==== Extract

The absence of virulence genes in Salmonella isolates from food explains why some strains rarely cause salmonellosis [79]. These genes encode factors aiding Salmonella invasion and survival within host cells, and their reduction in food strains diminishes pathogenicity [73]. Consequently, ingestion of such strains often results in milder illness or asymptomatic infection. Additionally, lacking key virulence genes may impede Salmonella ability to colonize and replicate in humans, further reducing disease likelihood [79]. Thus, the existence or lack of virulence genes in foodborne Salmonella is critical in establishing their possibility to influencing disease severity. Recognizing the virulence genes of foodborne Salmonella is important for analyzing hygienic threats and also applying targeted treatments to suppress foodborne ailments [19].
Salmonella spp.’s pathogenicity relies on virulence factors encoded by genes organized into “pathogenicity islands” (SPI) [84]. There are five well-defined SPIs with SPI1 as well as SPI2 inscribing type III secretion systems [85,86]. SPI1 facilitates host cell invasion and inflammation, while SPI2 is crucial for intracellular survival and replication within phagocytes, contributing to systemic spread [87]. The invA gene in SPI1 exists in many Salmonella strains and SPI2 also consists of the spiC gene necessary for encoding structural components and secretion, essential for Salmonella’s virulence [88]. Wang et al. [89] propose that spiC crucial for Salmonella infection does not influence flagella filament elements. While SPI3 exists in all lineages, the distributions of SPI4 and also SPI5 are unclear [78]. SPI4 plays a role in preliminary communications with the digestive tract epithelial cells and also long-term determination, containing the orfL gene for intramacrophage survival [90]. SPI5 participates in different infection processes with pipD [78]. Salmonella’s extra virulence elements outside SPI, like the Salmonella virulence plasmid (spvRABCD), boost systemic spread coupled with replication in extraintestinal sites [84,91]. The polyamine constant, or the concentration of polyamines in food, is particularly high in certain fermented, aged, and plant-based foods. These compounds play vital roles in both normal cellular functions and bacterial survival. For pathogens like Salmonella, the high polyamine levels in food can enhance survival in the host digestive system and potentially increase virulence, making it more difficult to combat infections. Understanding the relationship between polyamine content in food and bacterial pathogenesis is crucial for developing better strategies to control foodborne infections and improve public health outcomes [92].

========

What you will do »
1/ Summarize the passage on Salmonella virulence in two sentences.
2/ Decide whether each statement agrees with the passage on Salmonella virulence, answering yes or no and quoting the words of the passage that settle it:
(a) SPI3 is present in all Salmonella lineages.
(b) SPI2 facilitates host cell invasion and inflammation.
(c) Wang et al. propose that spiC influences flagella filament elements.

==== Data records

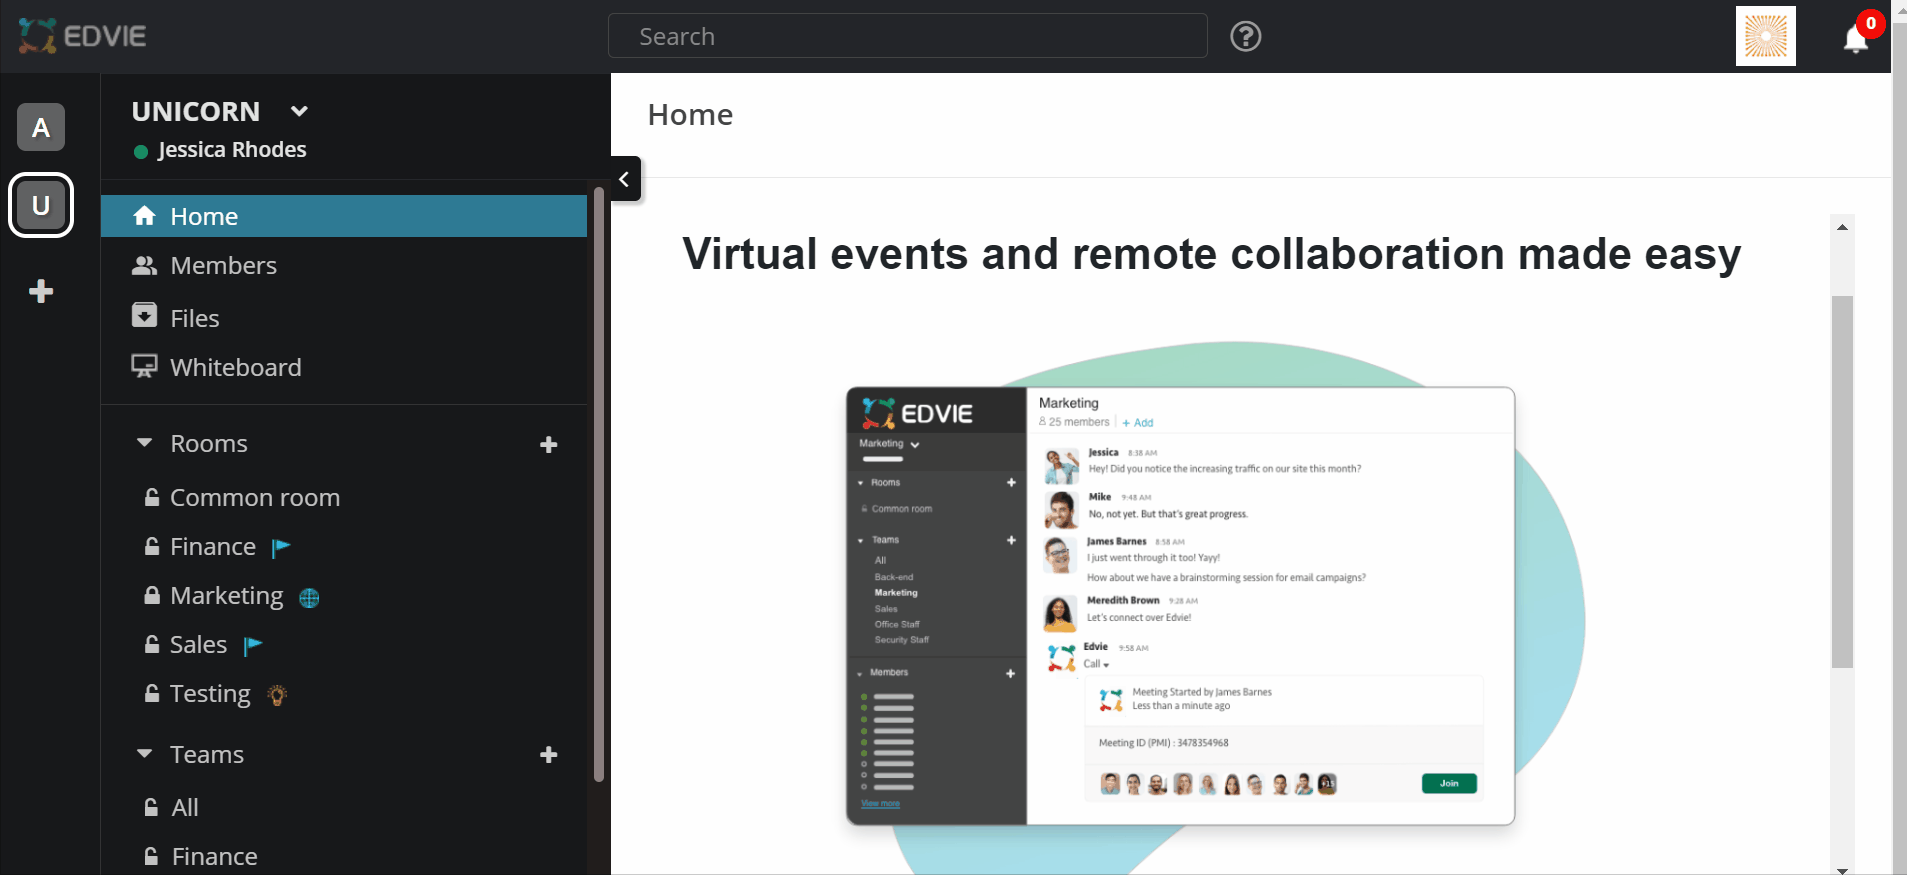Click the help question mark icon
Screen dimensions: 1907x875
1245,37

========
==== Data records

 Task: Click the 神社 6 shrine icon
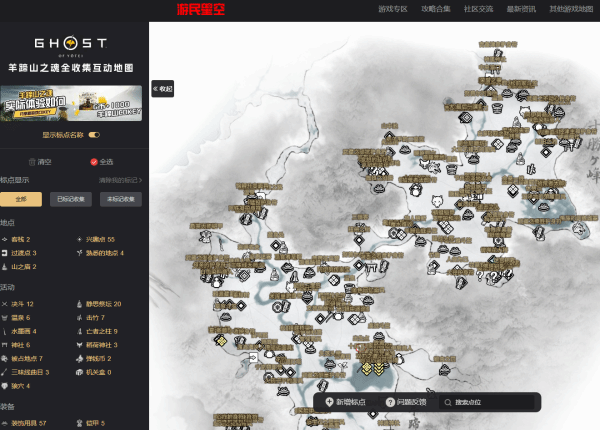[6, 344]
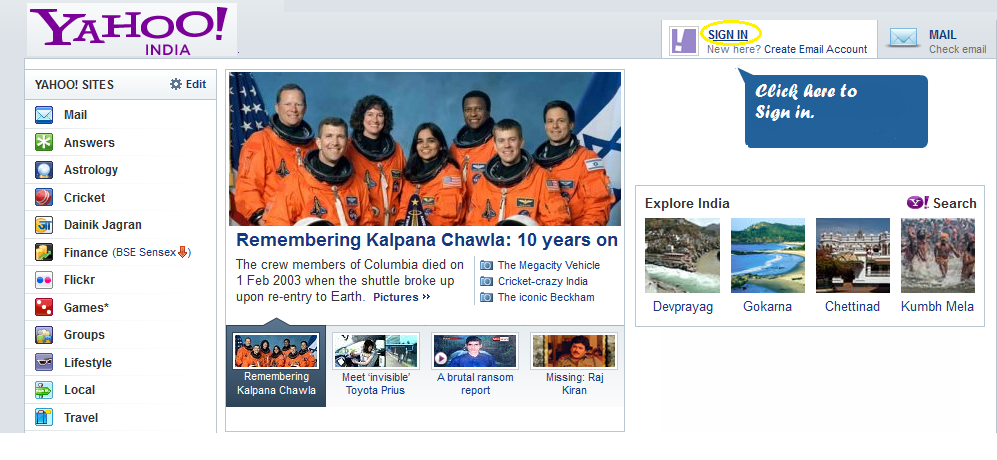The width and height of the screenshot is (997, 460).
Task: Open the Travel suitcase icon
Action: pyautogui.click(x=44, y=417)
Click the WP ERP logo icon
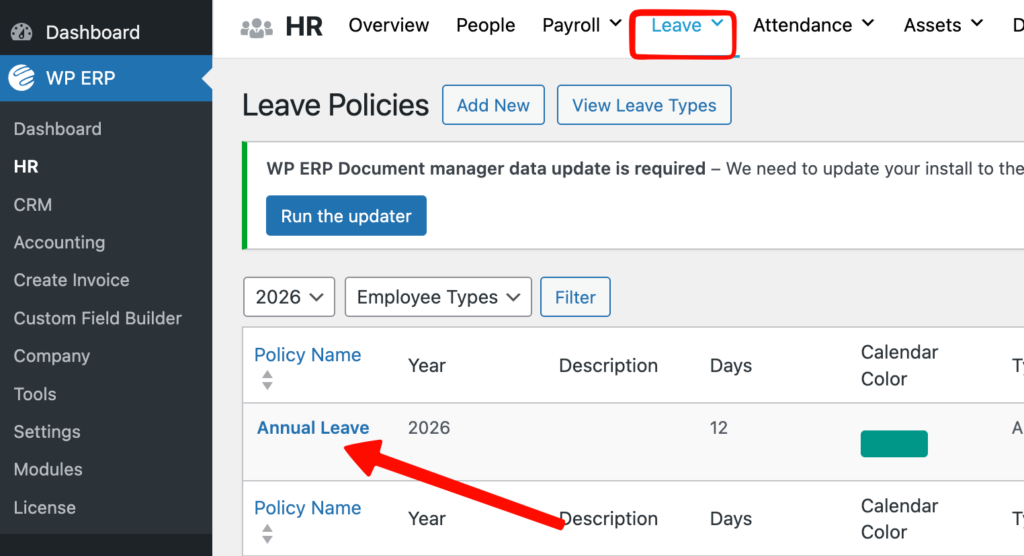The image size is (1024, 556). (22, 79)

========
==== Data records

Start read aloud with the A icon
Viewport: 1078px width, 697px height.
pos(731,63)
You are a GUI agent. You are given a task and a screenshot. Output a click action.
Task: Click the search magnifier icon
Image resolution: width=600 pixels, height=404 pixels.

========

Answers to this exercise »
1/ Salmonella strains from food that lack virulence genes rarely cause salmonellosis, because these genes encode factors for invasion and survival within host cells, so their absence often leads to milder illness or asymptomatic infection. Salmonella's pathogenicity relies on virulence genes organized into pathogenicity islands such as SPI1 and SPI2, along with factors outside them such as the virulence plasmid, and high polyamine levels in food can enhance its survival in the host digestive system and potentially increase virulence.

2/
(a) Yes: "SPI3 exists in all lineages"
(b) No: "SPI1 facilitates host cell invasion and inflammation, while SPI2 is crucial for intracellular survival and replication within phagocytes"
(c) No: "spiC crucial for Salmonella infection does not influence flagella filament elements"